Both sides hesitated, weapons still raised, breaths still ragged.
It was then that Lieutenant Huxley's voice crackled through Harker's radio.
"Sergeant, confirm the status of hostiles."
Harker didn't answer. His mind was racing too fast.
And then the Amazonian woman—Princess Elissa, though he did not yet know her name—spoke.
"You are not Latvia," she said, slow, cautious. "Then why do you wear their skin? Their colors?"
Harker frowned. "We don't."
"Lies," another Amazonian hissed. "We saw your metal beasts. Latvia's sky monsters!"
It clicked then. The confusion. The misunderstanding.
These women—these warriors—still thought Latvia ruled this land.
Harker exhaled, lowering his rifle slightly. "Latvia is gone," he said. "They lost the war."
Silence.
Pure, unbroken silence.
Elissa's grip on her sword tightened. "What?"
"You heard me." Harker's voice was firm. "Latvia fell. We crushed them."
The Amazonians exchanged glances, their once-burning rage shifting into something else.
Disbelief.
Uncertainty.
But not trust. Not yet.
"If Latvia is gone," Elissa said slowly, "then who are you?"
Harker hesitated.
"We are the Bernard Empire," he said at last. "This land belongs to us now."

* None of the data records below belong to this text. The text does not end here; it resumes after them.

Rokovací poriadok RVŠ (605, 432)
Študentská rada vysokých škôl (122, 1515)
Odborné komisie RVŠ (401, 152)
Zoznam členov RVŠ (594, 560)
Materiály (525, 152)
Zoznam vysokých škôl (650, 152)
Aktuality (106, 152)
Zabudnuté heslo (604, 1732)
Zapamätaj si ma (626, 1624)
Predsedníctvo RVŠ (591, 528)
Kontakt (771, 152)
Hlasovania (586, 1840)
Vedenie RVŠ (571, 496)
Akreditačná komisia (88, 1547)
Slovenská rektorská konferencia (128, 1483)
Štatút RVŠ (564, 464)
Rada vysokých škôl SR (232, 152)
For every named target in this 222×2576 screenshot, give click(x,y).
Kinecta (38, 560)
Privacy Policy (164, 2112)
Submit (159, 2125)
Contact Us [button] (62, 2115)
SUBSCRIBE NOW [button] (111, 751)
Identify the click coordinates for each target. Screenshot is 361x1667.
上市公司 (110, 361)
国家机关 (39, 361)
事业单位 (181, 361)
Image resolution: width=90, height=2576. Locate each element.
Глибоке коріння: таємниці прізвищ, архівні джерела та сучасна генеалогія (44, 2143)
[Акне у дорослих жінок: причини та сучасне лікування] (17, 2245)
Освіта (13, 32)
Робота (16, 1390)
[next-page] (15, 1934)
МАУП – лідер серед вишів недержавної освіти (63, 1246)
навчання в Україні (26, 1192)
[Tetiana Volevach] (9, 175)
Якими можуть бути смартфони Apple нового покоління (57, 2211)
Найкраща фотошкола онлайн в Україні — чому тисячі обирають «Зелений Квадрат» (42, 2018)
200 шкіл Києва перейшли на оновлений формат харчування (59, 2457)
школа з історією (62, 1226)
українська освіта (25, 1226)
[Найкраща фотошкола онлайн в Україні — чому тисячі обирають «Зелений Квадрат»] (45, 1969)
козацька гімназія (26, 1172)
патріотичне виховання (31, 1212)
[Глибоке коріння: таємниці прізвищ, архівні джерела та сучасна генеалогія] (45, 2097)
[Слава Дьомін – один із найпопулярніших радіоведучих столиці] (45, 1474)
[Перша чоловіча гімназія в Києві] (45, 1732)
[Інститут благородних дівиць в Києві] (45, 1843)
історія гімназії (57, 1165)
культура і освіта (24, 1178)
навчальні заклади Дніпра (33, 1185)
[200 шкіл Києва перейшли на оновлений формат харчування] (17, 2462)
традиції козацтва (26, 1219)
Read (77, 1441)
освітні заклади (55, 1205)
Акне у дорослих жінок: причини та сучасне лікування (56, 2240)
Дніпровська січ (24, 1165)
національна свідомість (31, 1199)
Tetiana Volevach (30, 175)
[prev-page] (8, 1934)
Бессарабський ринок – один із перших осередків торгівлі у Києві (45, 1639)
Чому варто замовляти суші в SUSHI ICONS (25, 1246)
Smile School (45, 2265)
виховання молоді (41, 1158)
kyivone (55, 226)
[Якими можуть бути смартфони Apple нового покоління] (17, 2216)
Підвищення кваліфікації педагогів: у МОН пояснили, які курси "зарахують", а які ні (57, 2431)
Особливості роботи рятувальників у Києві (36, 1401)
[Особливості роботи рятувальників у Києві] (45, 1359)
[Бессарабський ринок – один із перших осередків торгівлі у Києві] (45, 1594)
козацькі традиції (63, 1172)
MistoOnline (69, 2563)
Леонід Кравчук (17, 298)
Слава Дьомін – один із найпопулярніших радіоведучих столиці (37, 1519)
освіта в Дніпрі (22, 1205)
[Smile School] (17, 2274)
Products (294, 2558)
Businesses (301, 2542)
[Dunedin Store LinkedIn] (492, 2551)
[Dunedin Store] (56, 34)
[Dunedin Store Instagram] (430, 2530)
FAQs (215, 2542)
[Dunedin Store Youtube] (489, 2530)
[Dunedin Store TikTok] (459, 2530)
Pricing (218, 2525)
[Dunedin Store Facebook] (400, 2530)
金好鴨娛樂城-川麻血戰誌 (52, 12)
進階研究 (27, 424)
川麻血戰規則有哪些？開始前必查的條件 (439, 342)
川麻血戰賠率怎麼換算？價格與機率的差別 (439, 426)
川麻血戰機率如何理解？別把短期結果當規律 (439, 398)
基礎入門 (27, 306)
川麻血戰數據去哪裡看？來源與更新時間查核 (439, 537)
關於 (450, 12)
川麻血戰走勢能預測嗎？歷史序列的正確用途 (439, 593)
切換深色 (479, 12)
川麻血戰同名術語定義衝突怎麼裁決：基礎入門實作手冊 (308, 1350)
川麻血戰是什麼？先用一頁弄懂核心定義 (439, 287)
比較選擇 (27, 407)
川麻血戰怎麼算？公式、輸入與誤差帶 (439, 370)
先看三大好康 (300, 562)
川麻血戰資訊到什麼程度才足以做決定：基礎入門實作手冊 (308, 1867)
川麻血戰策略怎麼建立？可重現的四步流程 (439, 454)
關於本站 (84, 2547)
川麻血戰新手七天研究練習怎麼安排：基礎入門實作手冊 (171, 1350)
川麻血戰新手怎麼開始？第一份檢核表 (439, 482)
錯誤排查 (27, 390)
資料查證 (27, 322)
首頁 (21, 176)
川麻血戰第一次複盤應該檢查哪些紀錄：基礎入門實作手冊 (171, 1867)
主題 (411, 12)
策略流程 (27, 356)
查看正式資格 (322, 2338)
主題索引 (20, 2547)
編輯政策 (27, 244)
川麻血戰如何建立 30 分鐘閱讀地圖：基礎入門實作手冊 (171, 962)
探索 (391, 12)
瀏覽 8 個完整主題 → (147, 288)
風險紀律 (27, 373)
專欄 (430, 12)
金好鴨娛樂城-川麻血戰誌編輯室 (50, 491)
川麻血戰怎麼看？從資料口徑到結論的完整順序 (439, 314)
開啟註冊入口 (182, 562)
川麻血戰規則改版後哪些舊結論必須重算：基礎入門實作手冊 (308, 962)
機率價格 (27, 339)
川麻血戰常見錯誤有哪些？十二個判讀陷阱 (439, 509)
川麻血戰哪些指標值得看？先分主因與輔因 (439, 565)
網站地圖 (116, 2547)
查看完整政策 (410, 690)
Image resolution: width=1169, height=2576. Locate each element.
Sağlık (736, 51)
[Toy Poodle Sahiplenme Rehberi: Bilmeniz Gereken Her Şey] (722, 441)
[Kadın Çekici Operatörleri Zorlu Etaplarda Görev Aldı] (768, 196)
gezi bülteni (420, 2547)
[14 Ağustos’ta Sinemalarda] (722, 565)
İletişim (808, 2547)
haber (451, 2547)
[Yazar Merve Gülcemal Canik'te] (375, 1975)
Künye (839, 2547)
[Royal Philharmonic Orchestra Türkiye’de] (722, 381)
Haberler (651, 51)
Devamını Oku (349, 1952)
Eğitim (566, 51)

Bernard Empire? She'd never heard the name. However, If Latvia lost the war. Then they are their conqueror.
"You're lying," she hissed.
"No. It's true. Latvia's forces in Amazonia collapsed when their capital fell. We've been cleaning up the remnants."
Elissa's chest tightened. If this was true… then her mother might still be alive.
But She couldn't trust them.
One enemy had fallen—only to be replaced by another.
She had spent years cursing Latvia, dreaming of their downfall. But never had she imagined that when they were gone, something even more monstrous would take their place.
She stared at the soldier before her.
The Bernard Empire.
An unknown beast.
But if history had taught her anything, it was that all beasts were hungry.
The key to Eternal was still in her grasp. A piece of something greater. Something dangerous. Something neither Latvia nor the Bernard Empire could ever be allowed to claim.